*Dataset entries*:
►

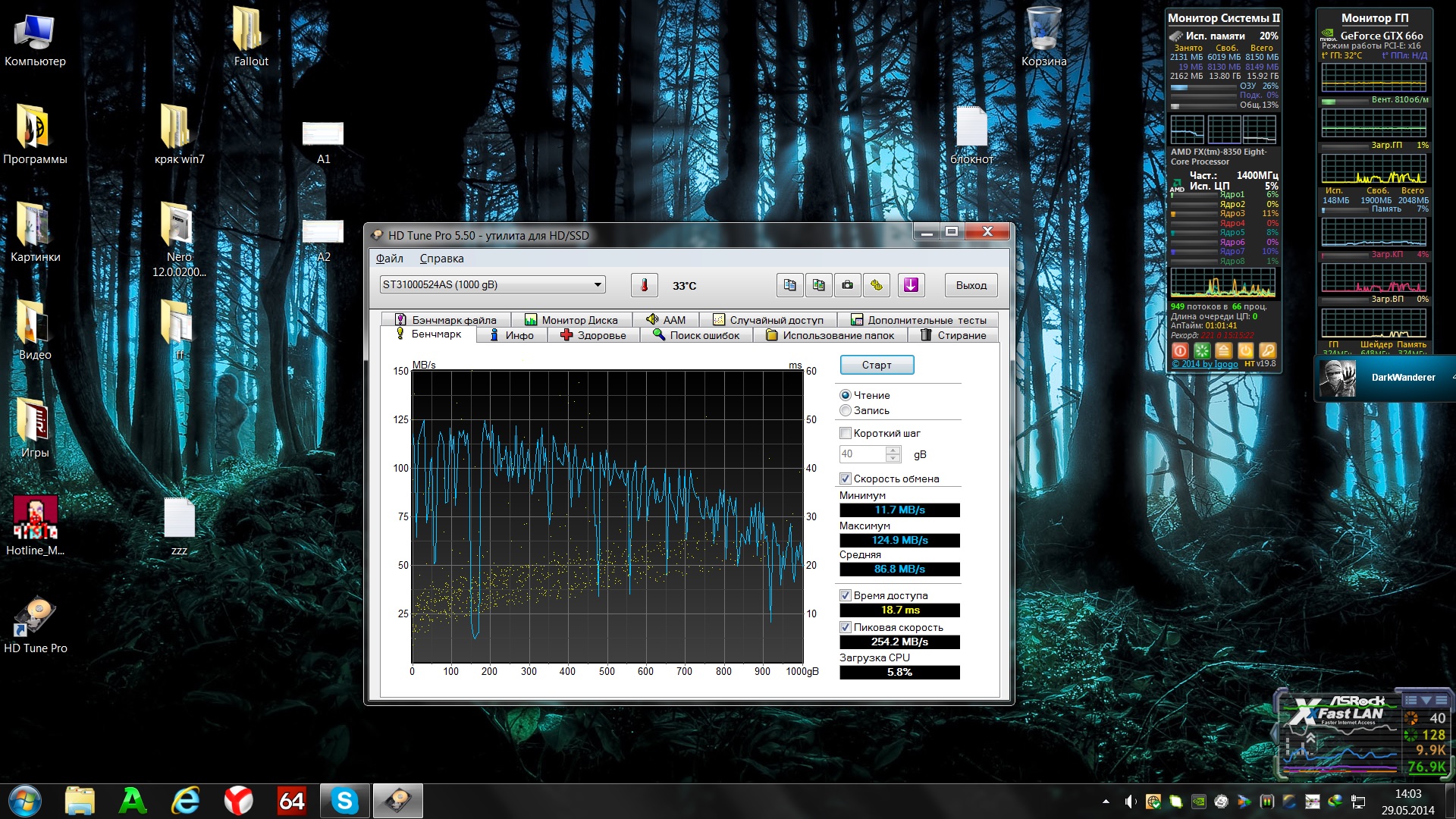Image resolution: width=1456 pixels, height=819 pixels.
Task: Show hidden system tray icons arrow
Action: [x=1106, y=801]
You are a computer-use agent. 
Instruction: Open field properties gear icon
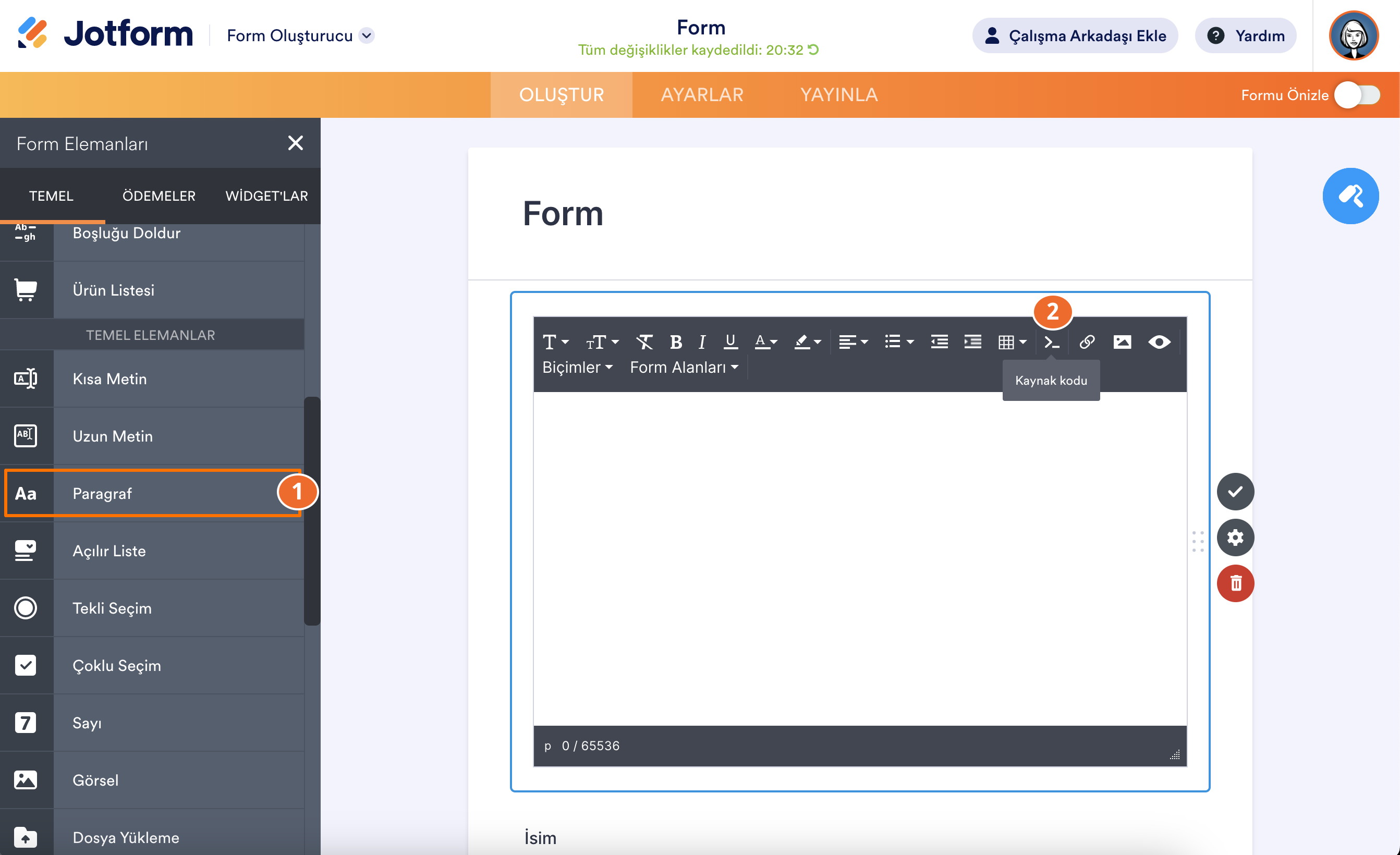click(1235, 538)
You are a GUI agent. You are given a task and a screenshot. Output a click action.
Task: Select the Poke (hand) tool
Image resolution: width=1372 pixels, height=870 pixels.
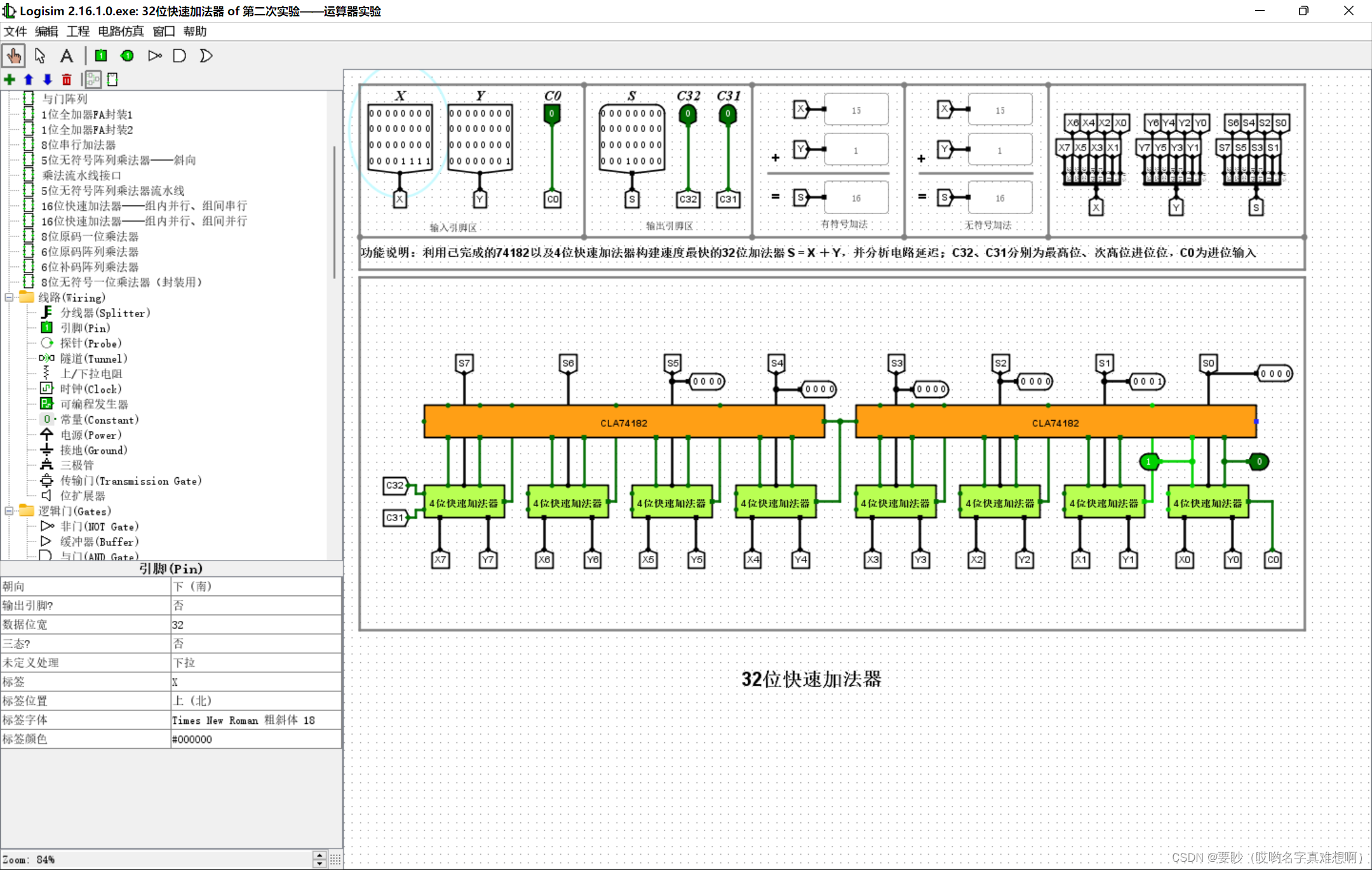click(x=13, y=56)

◄

*What you should do*:
Reproduce the lines from the line with "Task: Select the Poke (hand) tool" through the last line of the entries exactly, including both ends and excluding pictures.

*Response to this task*:
Task: Select the Poke (hand) tool
Image resolution: width=1372 pixels, height=870 pixels.
click(x=13, y=56)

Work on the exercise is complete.